Rita Lynn, waitress by day and college student by night, is pregnant. Howard, the baby's father, left town weeks ago for a research trip in Eastern Europe, after a particularly ugly fight with Rita. Howard hasn't been heard from since. Rita's sure the silence is due to uncertain mail delivery in the Balkans, but her neighbors and friends in Hooperville, Indiana, are positive Rita's been left high and dry. And because they've been looking out for Rita since she was orphaned at sixteen, they've formed a committee to find her a husband.
After his wife Nina died, divorce lawyer Nate Morrow decided he'd had enough of angry couples, ugly court battles and vicious settlements. He wanted to work with his hands, so he went to trade school and studied to be a plumber. No longer a journeyman, he's moved to Hooperville to soak up small town life. Nina (they still talk though she's been dead six years) said it was the thing to do.

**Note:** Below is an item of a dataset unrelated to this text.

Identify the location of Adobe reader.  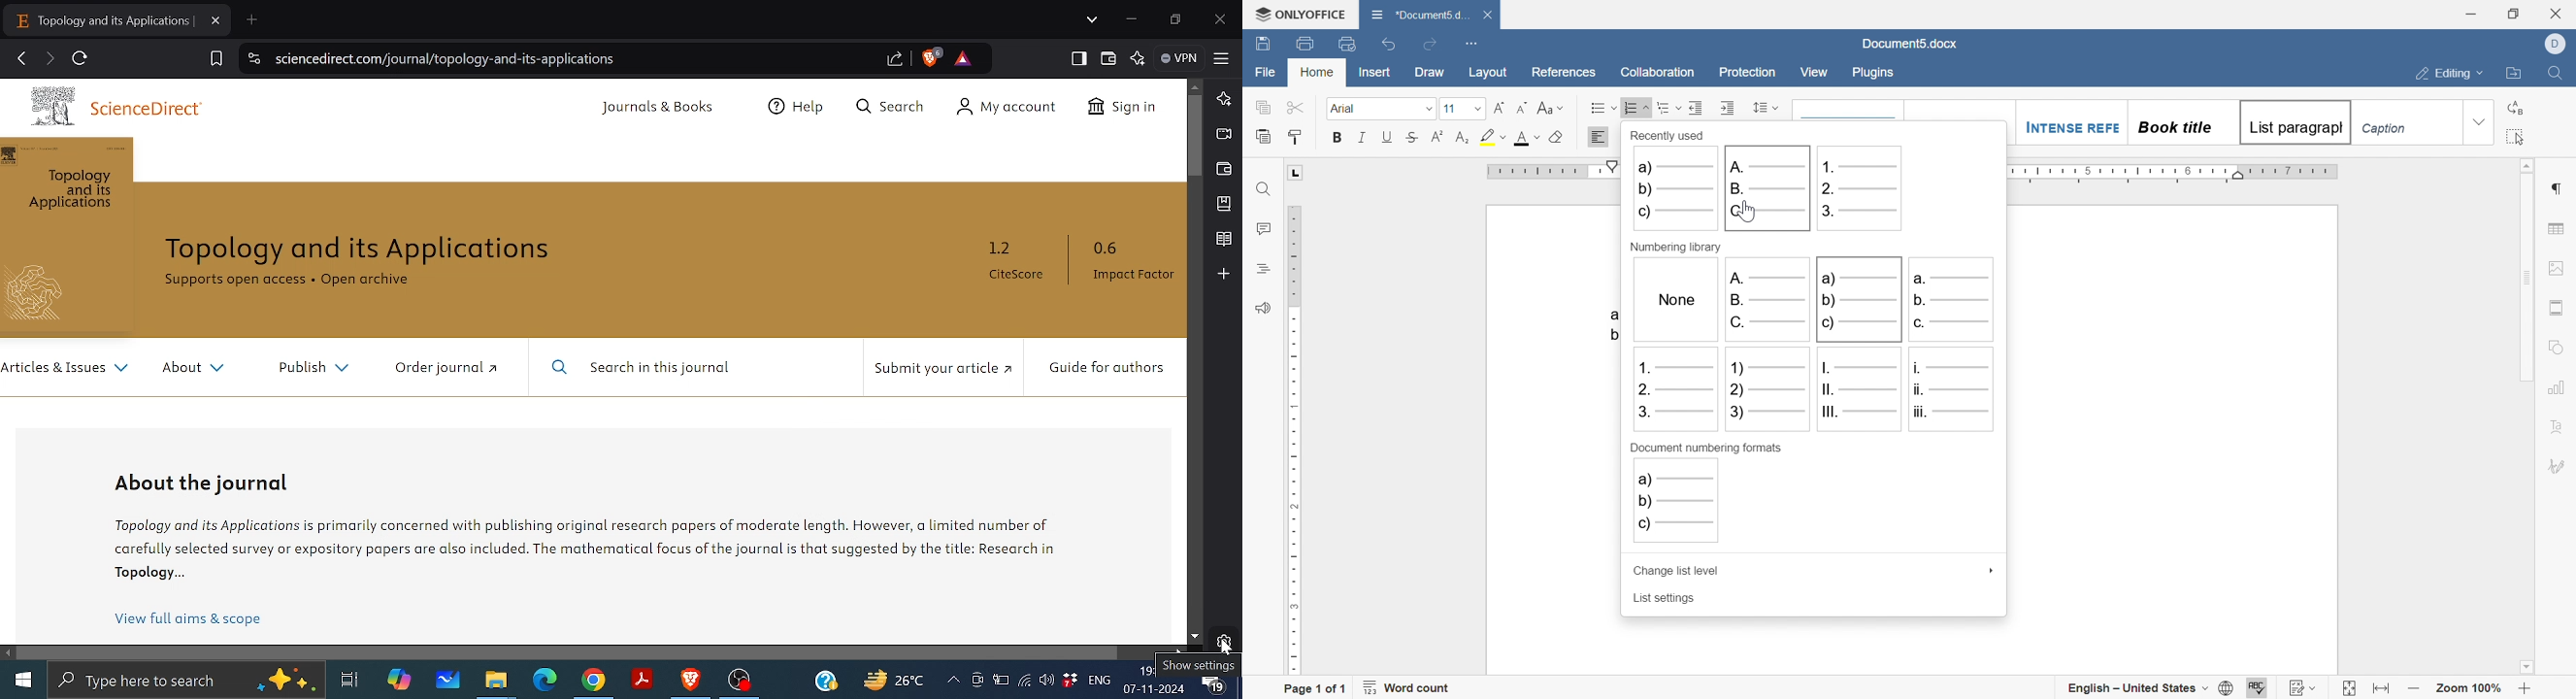
(643, 682).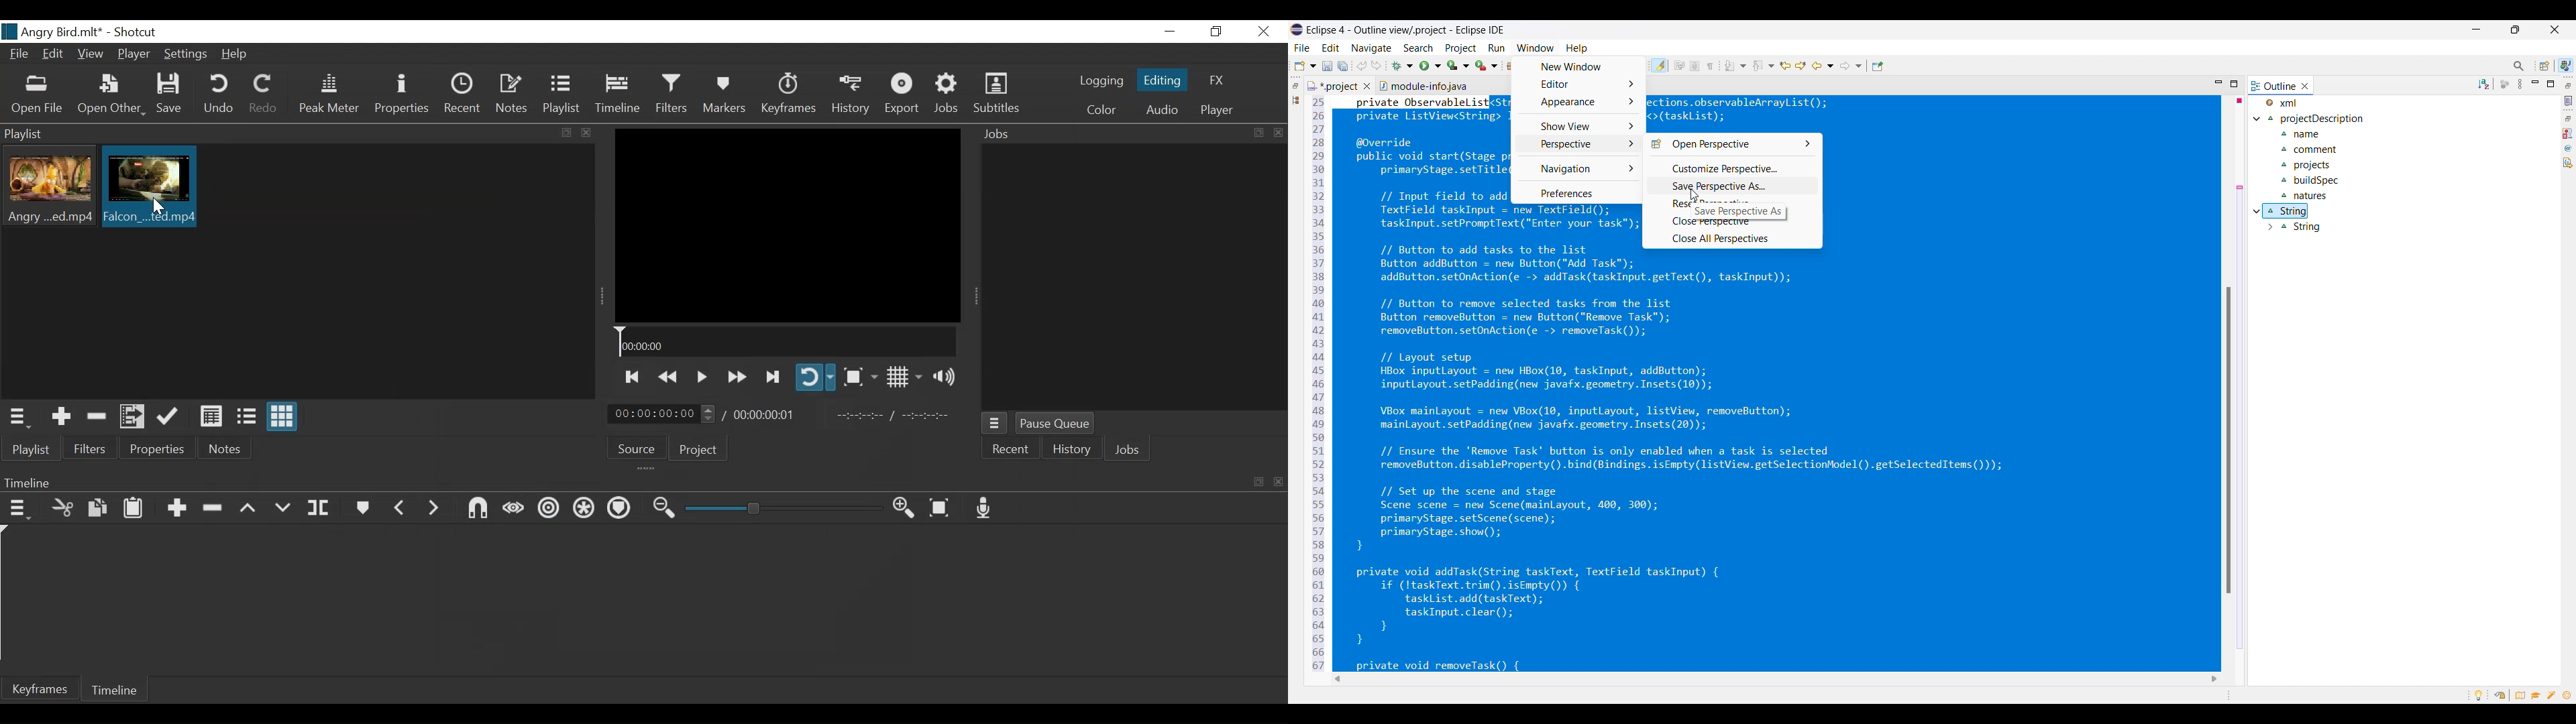  Describe the element at coordinates (32, 449) in the screenshot. I see `Playlist` at that location.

As soon as the denizens of Hooperville size him up – young, unmarried man with a trade – they realize they've found the man for Rita. Too bad she doesn't want him. She's waiting for Howard.
Hooperville is a nice little town, Rita is a nice woman, Nate is a nice man, and Regarding Rita is a nice book. I enjoyed the couple of hours it took me to read it and I put it down without thinking I'd wasted my time. The way Nate slowly lets go of Nina as he falls in love with Rita feels right and natural, and I liked his loyalty. He'd had a good marriage and he wasn't willing to settle for less than what he'd known. And Rita's muddled attitude toward her missing boyfriend is about right: She must love him because here she is, pregnant by him, but at the same time, she's undeniably attracted to the new plumber.
One thing made this book an acceptable read instead of a recommended one. Nate and Rita spend nearly every evening together for a month, a period of time that deepens and develops their relationship. I think. You see, we don't see any of that month and I feel cheated. We see Nate and Rita at the beginning of the month, suspicious and attracted, and we see them at the end of the month, settled into an affectionate friendly routine. I don't want just before and after. I want the middle, when prickliness gives way to friendship and smart-mouth remarks lose their sting and become banter.